Composers on the score include Farid al-Atrash, Mohamed Ehsan, Ibrahim Hussein Darwish, and Omar El Gizawy.

==Synopsis==
The film's protagonist, Nadia (Badriya Raafat), falls in love with Ezzat (Mohsen Sarhan) against the wishes of her father Hassanein Mahmoud el-Meliguy), and the couple secretly marry, but Ezzat goes missing and is feared dead. Nadia falls into severe shock and is treated by Dr. Nabil (Emad Hamdy) and nurse Zahra (Zahrat El-Ola). Dr. Nabil falls in unrequited love with her, but she continues to cherish her late husband's memory. When Nadia discovers that she is pregnant, she travels with her aunt Zainab (Ferdoos Mohammed) and Zahra to give birth away from Hassanein and Dr. Nabil's watchful eyes. Nadia leaves her newborn Salwa to Zahra with a monthly salary to raise the child.

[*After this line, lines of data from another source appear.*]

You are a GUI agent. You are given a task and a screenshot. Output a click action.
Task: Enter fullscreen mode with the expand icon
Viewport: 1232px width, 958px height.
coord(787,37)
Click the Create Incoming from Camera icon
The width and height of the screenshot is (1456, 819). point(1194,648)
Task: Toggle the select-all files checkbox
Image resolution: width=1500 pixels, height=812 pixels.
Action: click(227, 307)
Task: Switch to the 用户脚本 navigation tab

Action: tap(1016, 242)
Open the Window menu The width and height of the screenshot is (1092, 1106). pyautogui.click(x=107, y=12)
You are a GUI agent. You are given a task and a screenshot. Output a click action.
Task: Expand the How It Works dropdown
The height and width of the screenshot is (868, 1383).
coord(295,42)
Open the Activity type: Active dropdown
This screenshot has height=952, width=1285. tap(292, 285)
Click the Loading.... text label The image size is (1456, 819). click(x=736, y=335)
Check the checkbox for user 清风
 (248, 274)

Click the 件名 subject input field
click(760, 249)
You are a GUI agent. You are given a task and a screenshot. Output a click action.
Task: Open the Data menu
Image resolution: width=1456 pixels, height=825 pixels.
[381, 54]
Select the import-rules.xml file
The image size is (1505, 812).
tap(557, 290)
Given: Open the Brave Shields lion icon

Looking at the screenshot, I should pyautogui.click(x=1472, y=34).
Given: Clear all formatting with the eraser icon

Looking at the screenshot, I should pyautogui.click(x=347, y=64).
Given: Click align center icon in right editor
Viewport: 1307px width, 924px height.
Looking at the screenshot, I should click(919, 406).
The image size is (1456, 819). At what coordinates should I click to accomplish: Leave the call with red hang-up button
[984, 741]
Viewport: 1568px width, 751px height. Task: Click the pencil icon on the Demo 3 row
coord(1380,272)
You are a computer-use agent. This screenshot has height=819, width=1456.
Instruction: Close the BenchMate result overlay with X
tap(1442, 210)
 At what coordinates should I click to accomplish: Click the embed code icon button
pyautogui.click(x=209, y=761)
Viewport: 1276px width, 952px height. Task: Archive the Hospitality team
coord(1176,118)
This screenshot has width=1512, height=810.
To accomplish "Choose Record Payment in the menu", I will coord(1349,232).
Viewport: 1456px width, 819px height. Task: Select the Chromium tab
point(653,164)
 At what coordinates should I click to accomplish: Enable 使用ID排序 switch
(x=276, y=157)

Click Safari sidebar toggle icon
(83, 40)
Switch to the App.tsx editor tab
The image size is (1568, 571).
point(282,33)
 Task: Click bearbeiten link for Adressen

Four years later, Nadia travels with her father and aunt to Europe for her summer vacation, at which time Zahra and Salwa visit Dr. Nabil and the nurse's other hospital colleagues. Zahra discovers by chance that Ezzat has been treated for amnesia at the same hospital for the last four years. Nadia and her father and aunt return to the shocking news of Zahra's death and only learn of Salwa's fate when the aunt finds out that Dr. Nabil intends to place the girl in an orphanage the next morning. Nadia sneaks into the hospital at night to retrieve Salwa but is caught by a nurse and compelled to confess to Dr. Nabil in the morning. After agreeing to marry Dr. Nabil based on his promises to take good care of Salwa, Nadia sees her daughter playing in the hospital's garden with Ezzat, who sees a large wooden bar about to fall on Salwa's head all of a sudden. Ezzat takes the blow to protect his daughter, and the impact restores his memory such that all live happily ever after.